# Clean outputs

Post-processing step after notebooks 02 and 03.

Removes features with NaN corner coordinates from `hexes.geojson`
and drops orphan rows referencing those hex IDs from all connectivity parquets.

In [1]:
import json
import math
import pandas as pd
from pathlib import Path

OUT_DIR = Path("../../database/data")

In [2]:
# Find hex IDs with NaN or Inf corner coordinates
with open(OUT_DIR / "hexes.geojson") as f:
    gj = json.load(f)

bad_ids = set()
for feat in gj["features"]:
    coords = feat["geometry"]["coordinates"][0]
    if any(not math.isfinite(v) for pt in coords for v in pt):
        bad_ids.add(feat["properties"]["id"])

print(f"Hex IDs with NaN/Inf corners: {sorted(bad_ids)} ({len(bad_ids)} total)")

Hex IDs with NaN/Inf corners: [5519] (1 total)


In [3]:
# Drop bad features from hexes.geojson
before = len(gj["features"])
gj["features"] = [f for f in gj["features"] if f["properties"]["id"] not in bad_ids]
with open(OUT_DIR / "hexes.geojson", "w") as f:
    json.dump(gj, f)
print(f"hexes.geojson: {before} -> {len(gj['features'])} features")
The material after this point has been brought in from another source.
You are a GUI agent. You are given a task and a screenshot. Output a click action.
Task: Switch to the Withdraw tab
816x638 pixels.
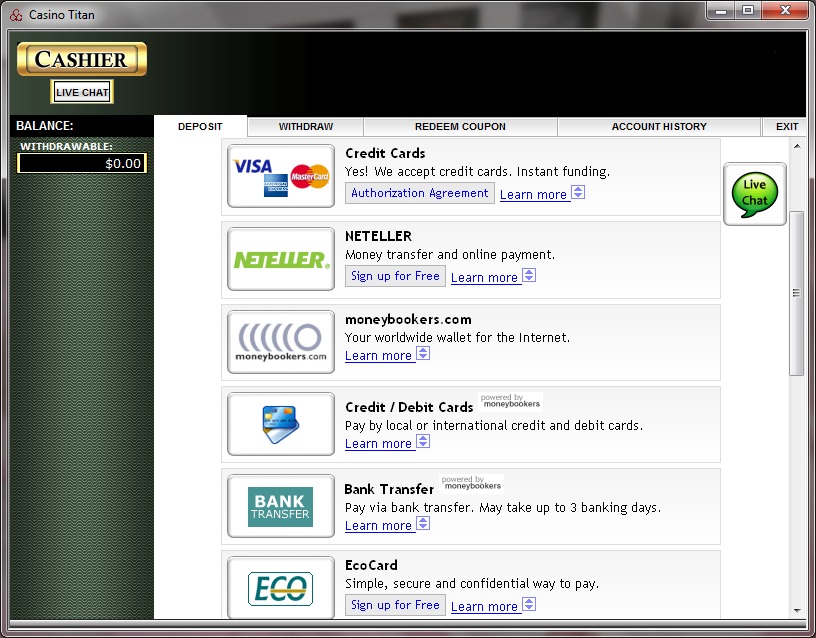[x=305, y=127]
hexes.geojson: 8415 -> 8414 features


In [4]:
# Drop orphan rows from all connectivity parquets and round weights to 6 dp
for path in sorted(OUT_DIR.glob("connectivity_*.pq")):
    df = pd.read_parquet(path)
    mask = df["end_id"].astype(int).isin(bad_ids) | df["start_id"].isin(bad_ids)
    dropped = mask.sum()
    df = df[~mask].copy()
    df["weight"] = df["weight"].round(6)
    df.to_parquet(path, index=False)
    print(f"{path.name}: dropped {dropped} rows, {len(df):,} remaining, weight rounded to 6dp")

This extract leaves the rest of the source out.